Aside from the amazing weather, there was a list of awesome things that happened after we moved. We went hiking in search of beautiful waterfalls, made friends with the native white squirrels and hosted a hurricane relief party when Irma tried to drown my friends in Florida. One of my best friends saved my 30th birthday from being a total disaster (thank you, Shrimp), we learned how to make (legit) carnitas and we got to watch the eclipse, during totality, on top of a mountain. Even the simple things were amazing: eating at home 99% of the time led us to learning how to make some badass recipes (hence, the carnitas), we had a steady day-to-day routine and I actually had time to read books on a daily basis. I forgot how important those small details are to me, how vital they are to my well being.
So here I am. It’s the end of the year and it took me almost 10 months to START, to get the hang of this new mountain lifestyle. Even though I got a little caught up on things, I’m really grateful for being able to hash some shit out with myself. I think I struggled with having so much free time because I was so accustomed to having an extremely chaotic work schedule. Moving here was definitely the best decision I have ever made. And, it totally helps that my boyfriend was born for this sort of life (meaning: he removes spiders from my presence and has no problem “taking care” of the mice in the garage). So now, I am finally ready to kick some ass in all areas of my life.
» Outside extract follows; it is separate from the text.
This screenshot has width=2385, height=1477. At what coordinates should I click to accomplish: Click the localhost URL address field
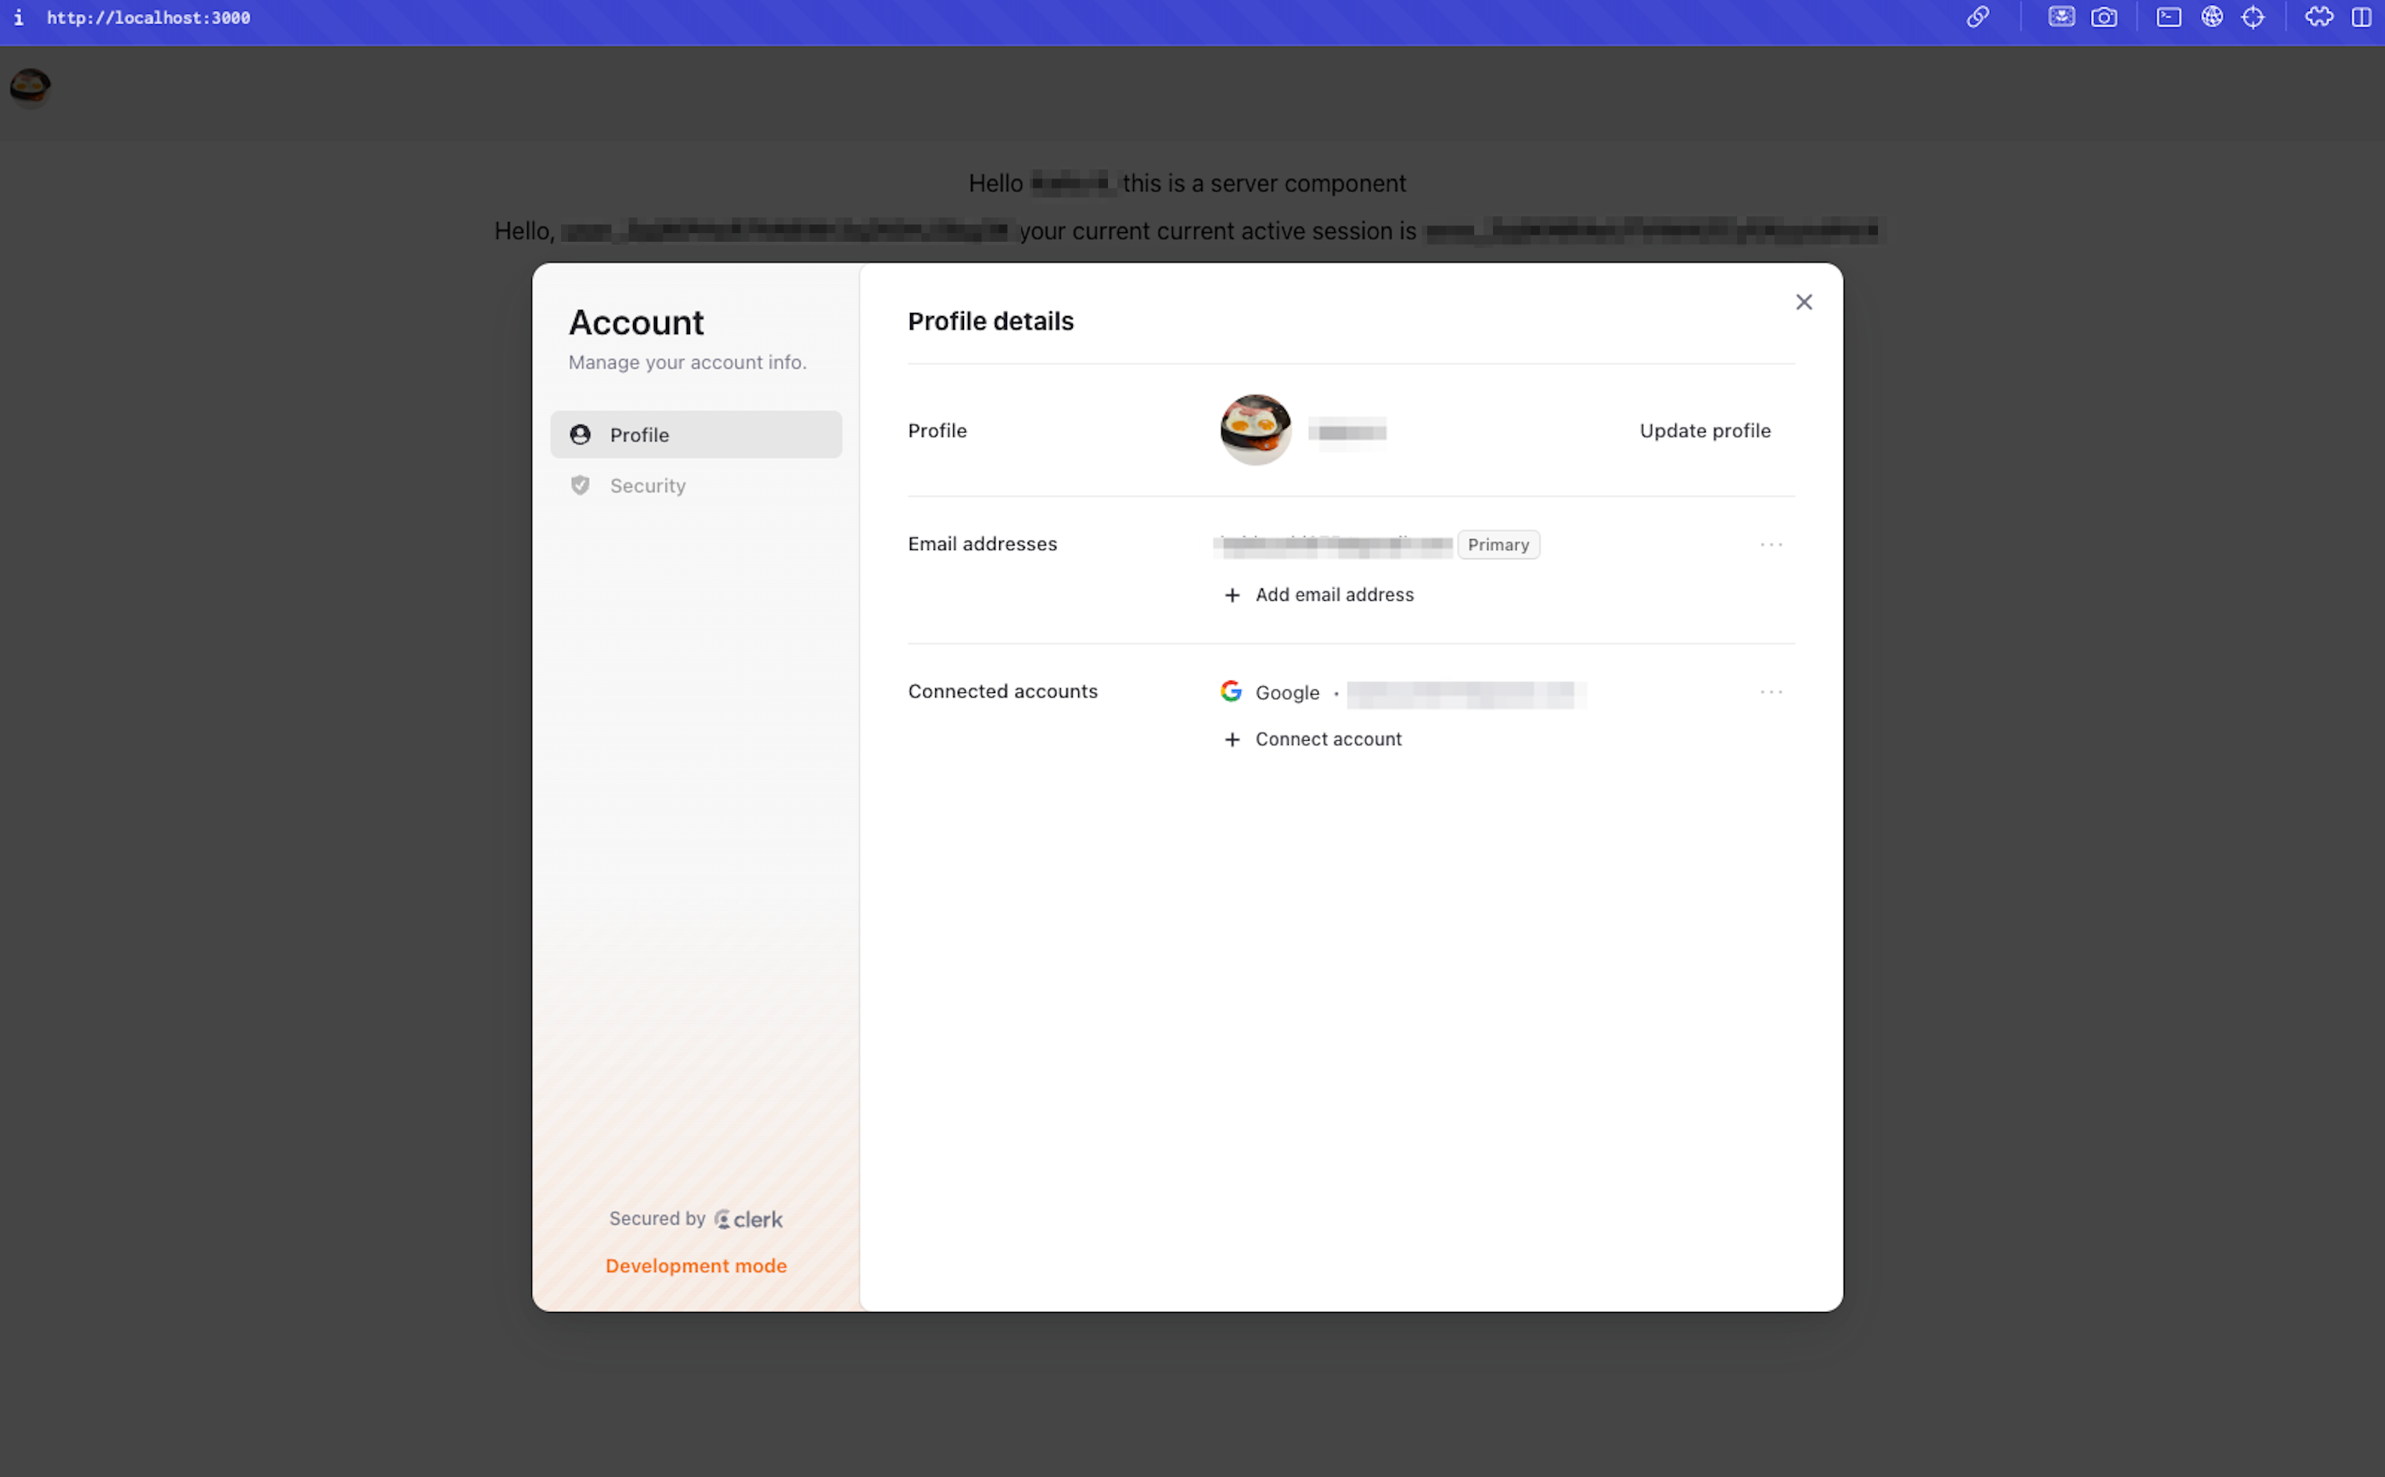pos(149,17)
Life should be enchanting and magical and I won’t settle for anything less.
I never really make New Year’s resolutions, but I always start the year with a mantra of sorts, something I can tell myself to stay on track. For 2018 it is this: “Ask and you shall receive”. A reminder that: what you think, you get. I want happiness, self love and artistic inspiration. Magic will be my mindset.
Happy New Years!! Sending all of you my love.